Una amiga estuvo tratando de vender equipos de defensa a la Fuerza Pública. Se hicieron repetidos ensayos y ella pasó semanas junto al equipo que evaluaba la solución. Este equipo lo conformaban almirantes, generales, suboficiales y soldados rasos. Cuatro categorías. Uno de cada una se lo pidió de frente. Ella estaba en los 40. Sólo tuvo que ceder con el Almirante. Igual, al final el negocio no resultó.

Otra directora de una agencia gubernamental colocó una grave denuncia ante el Director de un organismo de control. El caso era grave. Pocos días después recibió una llamada del mismo, invitándola a su apartamento para “examinar” la denuncia, a las siete de la noche. La recibió con whisky, vino, empanadas y papas criollas. Le puso la mano encima y no la soltó más. Ella cedió porque necesitaba su apoyo. La relación duró seis meses, el tiempo que se necesitaron.

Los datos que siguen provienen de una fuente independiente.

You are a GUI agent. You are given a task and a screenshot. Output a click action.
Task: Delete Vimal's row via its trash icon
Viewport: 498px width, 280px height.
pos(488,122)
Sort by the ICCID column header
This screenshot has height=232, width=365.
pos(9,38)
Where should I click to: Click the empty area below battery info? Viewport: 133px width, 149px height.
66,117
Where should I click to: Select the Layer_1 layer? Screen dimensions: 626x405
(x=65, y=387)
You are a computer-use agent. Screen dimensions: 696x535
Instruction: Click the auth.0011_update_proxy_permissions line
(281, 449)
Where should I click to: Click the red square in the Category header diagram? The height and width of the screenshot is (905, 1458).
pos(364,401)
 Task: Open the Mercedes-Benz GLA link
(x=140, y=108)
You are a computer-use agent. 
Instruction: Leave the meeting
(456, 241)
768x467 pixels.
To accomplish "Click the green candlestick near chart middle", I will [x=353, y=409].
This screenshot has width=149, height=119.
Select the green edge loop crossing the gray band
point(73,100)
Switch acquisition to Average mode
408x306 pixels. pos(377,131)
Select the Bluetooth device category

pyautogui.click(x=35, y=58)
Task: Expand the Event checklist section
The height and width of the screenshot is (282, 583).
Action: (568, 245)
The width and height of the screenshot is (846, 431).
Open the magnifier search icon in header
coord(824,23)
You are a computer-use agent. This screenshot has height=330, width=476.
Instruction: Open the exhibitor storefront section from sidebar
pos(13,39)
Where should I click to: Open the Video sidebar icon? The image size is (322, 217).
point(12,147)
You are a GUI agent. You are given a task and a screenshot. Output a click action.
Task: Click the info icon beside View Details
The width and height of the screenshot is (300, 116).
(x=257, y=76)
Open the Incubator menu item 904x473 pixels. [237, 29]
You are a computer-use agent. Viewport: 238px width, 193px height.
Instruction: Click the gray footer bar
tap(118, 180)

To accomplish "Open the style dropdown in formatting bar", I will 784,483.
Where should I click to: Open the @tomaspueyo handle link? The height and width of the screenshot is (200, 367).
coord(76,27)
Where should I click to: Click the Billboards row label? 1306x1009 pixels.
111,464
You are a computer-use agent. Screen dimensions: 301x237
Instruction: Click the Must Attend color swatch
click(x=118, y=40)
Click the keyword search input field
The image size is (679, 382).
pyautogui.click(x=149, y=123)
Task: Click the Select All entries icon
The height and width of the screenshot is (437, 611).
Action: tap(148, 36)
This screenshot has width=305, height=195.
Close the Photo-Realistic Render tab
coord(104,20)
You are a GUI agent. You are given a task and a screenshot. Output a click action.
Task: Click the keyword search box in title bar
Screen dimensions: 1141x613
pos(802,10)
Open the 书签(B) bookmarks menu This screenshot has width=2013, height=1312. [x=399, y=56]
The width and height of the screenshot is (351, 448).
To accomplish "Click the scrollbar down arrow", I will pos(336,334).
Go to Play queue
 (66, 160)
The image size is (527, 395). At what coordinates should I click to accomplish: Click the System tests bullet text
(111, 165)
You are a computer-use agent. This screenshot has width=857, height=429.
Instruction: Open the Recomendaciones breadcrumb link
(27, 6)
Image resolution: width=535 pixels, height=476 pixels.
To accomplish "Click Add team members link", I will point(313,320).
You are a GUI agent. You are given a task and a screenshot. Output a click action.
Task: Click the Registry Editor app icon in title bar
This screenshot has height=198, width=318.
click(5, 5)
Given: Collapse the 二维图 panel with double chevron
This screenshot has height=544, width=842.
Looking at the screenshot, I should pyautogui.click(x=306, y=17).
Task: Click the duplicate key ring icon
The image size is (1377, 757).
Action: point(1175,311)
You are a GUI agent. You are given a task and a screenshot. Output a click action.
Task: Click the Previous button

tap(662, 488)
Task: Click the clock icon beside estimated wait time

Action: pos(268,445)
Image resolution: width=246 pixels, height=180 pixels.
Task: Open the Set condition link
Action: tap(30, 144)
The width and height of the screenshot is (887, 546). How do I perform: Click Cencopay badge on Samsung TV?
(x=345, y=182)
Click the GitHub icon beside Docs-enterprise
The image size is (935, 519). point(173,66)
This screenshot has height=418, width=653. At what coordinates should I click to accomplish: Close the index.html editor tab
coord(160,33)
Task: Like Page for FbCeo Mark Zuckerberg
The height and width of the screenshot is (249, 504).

También había acoso en el Honorable Congreso de la República. Siendo Directora de la DIAN tuve que tramitar dos reformas tributarias. Tenía 39 años y en mi equipo había una sagaz abogada de la misma edad. Se vestía de minifalda y sus piernas eran famosas. Empecé a vestir como ella martes, miércoles y jueves, cuando teníamos que asistir a las sesiones del Congreso o visitar a Víctor Renán Barco en su oficina del primer piso.

Senadores, representantes, secretarios de comisión, de plenarias y hasta el humilde fotógrafo nos amasaban y apretujaban durante demasiado tiempo al “saludarnos”. Y no sólo en Colombia. En Canada, como diplomática, sufrí el acoso de otros embajadores y para los morbosos que quieren nombres los menciono-: Tunez, Argentina, Noruega, Perú, Suiza, Austria y hasta Zimbabue. Un congresista de Quebec, a quien yo le estaba haciendo lobbying para el acuerdo de libre comercio entre los dos países, me invitó a comer y después a su casa. Un ejecutivo de una petrolera quería llevarme a su hotel después de darle un inocente tour nocturno de Ottawa. A mí me gustaba el jefe de protección para los diplomáticos de la Policía Montada, que nunca me puso atención. Se llamaba Bill.

Ahora sólo me acosan las lesbianas. Me siento halagada y les agradezco. A los 58 años dejé de existir para los hombres. Trabajo en cabildeo y mis éxitos son a punta de verborrea. El mensaje que quiero dejar es que no sólo los hombres acosan. Las mujeres también aprovechamos y nos dejamos conquistar, y hasta en muchos casos tomamos la iniciativa, para ascender en la carrera profesional a punta de sexo. Así ha sido desde Eva y así será hasta el Juicio Final.